**Task objective:** All the lines below should appear again unchanged, though their pictures should not.

**Exercise input:**

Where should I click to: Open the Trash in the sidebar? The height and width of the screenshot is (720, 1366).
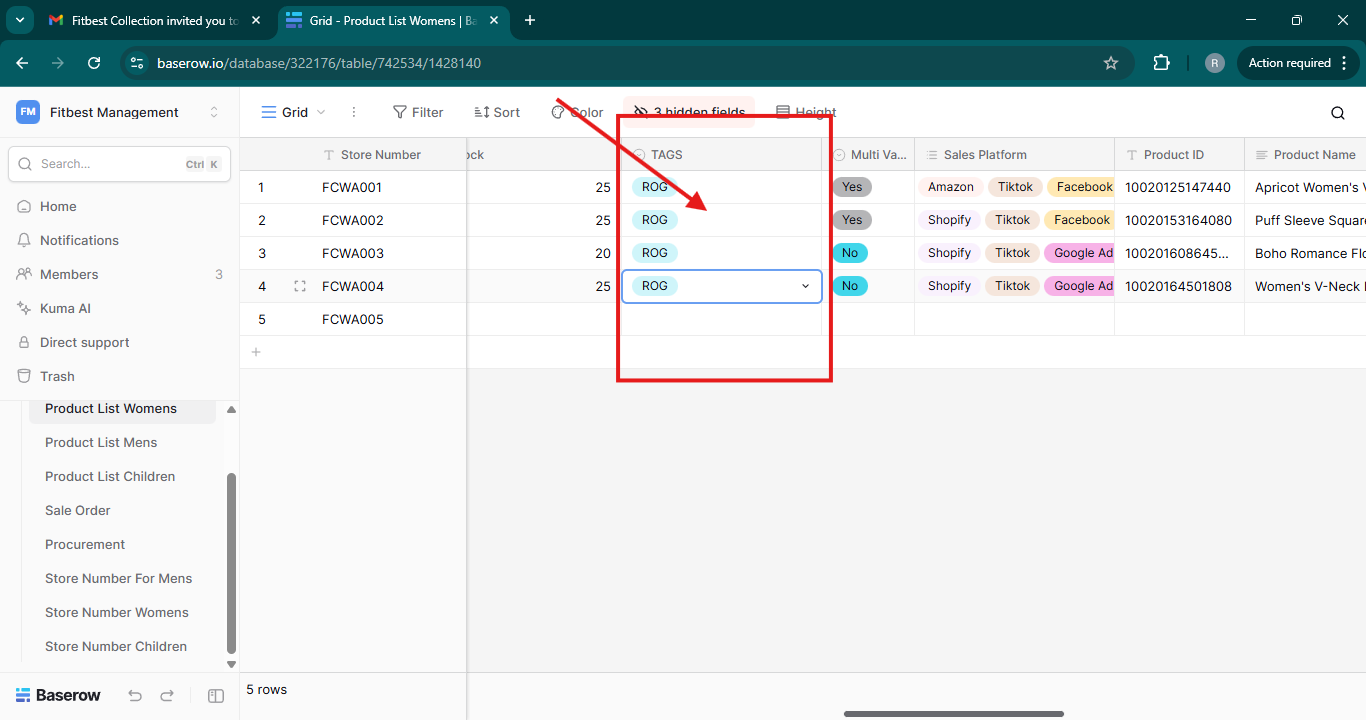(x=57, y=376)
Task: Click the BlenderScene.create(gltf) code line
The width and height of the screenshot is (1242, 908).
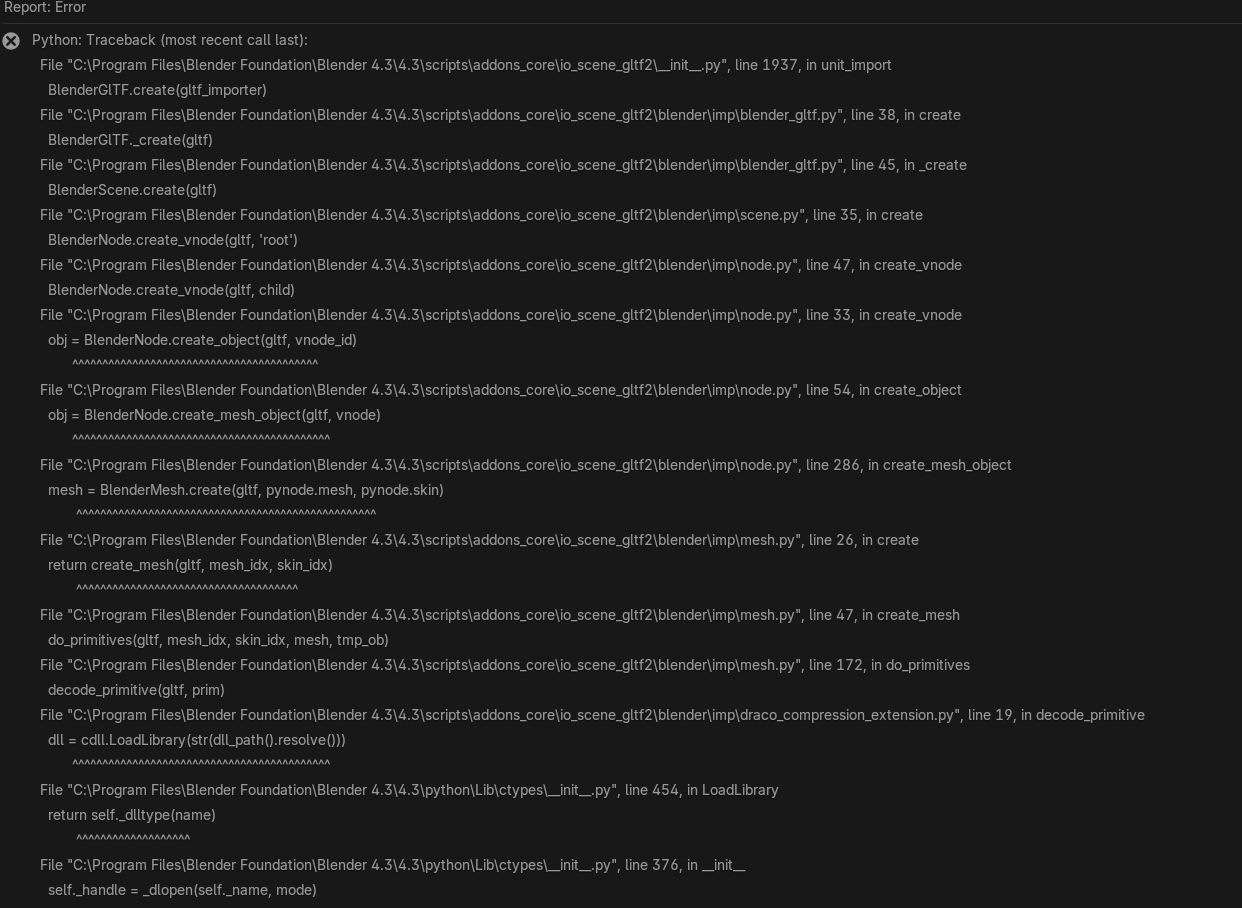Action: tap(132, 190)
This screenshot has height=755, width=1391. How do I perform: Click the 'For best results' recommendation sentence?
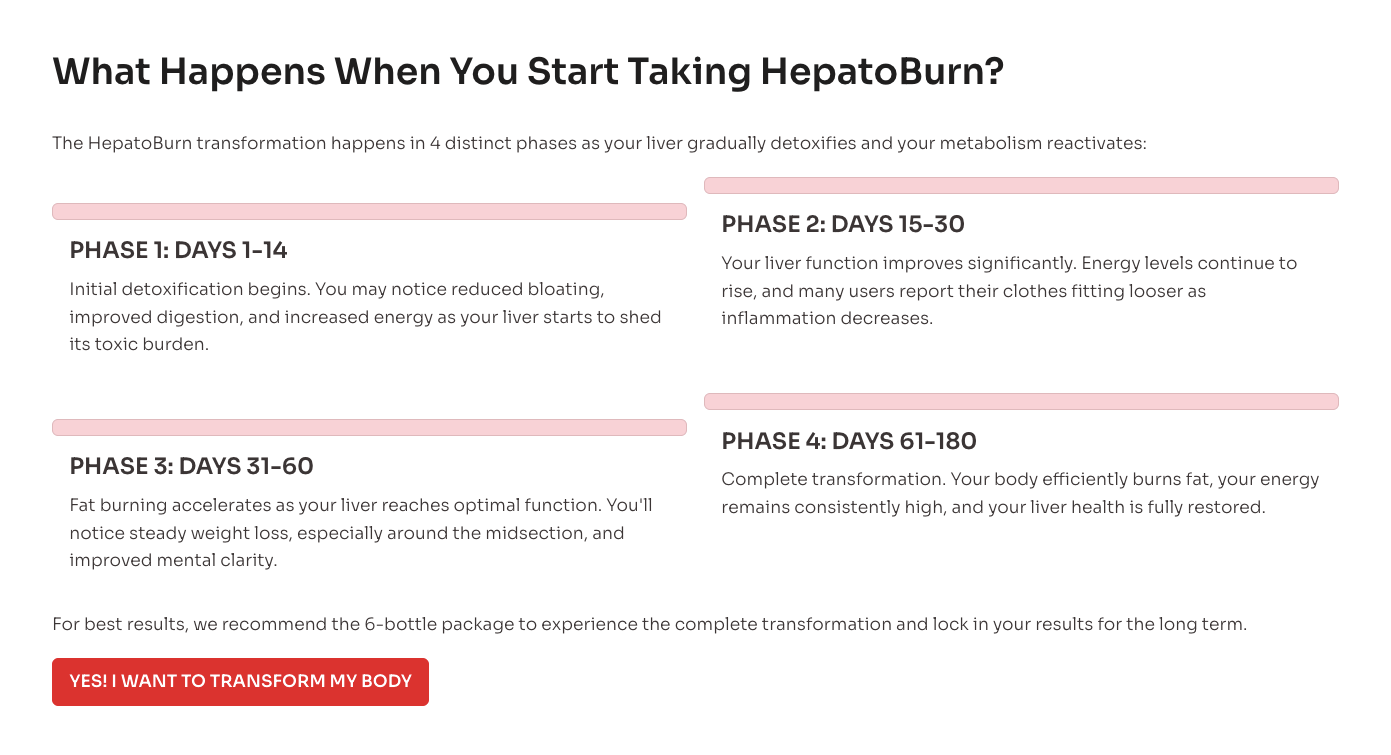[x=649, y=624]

**Written reply:**
Where should I click to: Open the Trash in the sidebar? The height and width of the screenshot is (720, 1366).
(x=57, y=376)
Task: Click the BlenderScene.create(gltf) code line
The width and height of the screenshot is (1242, 908).
Action: tap(132, 190)
This screenshot has height=755, width=1391. How do I perform: Click the 'For best results' recommendation sentence?
[x=649, y=624]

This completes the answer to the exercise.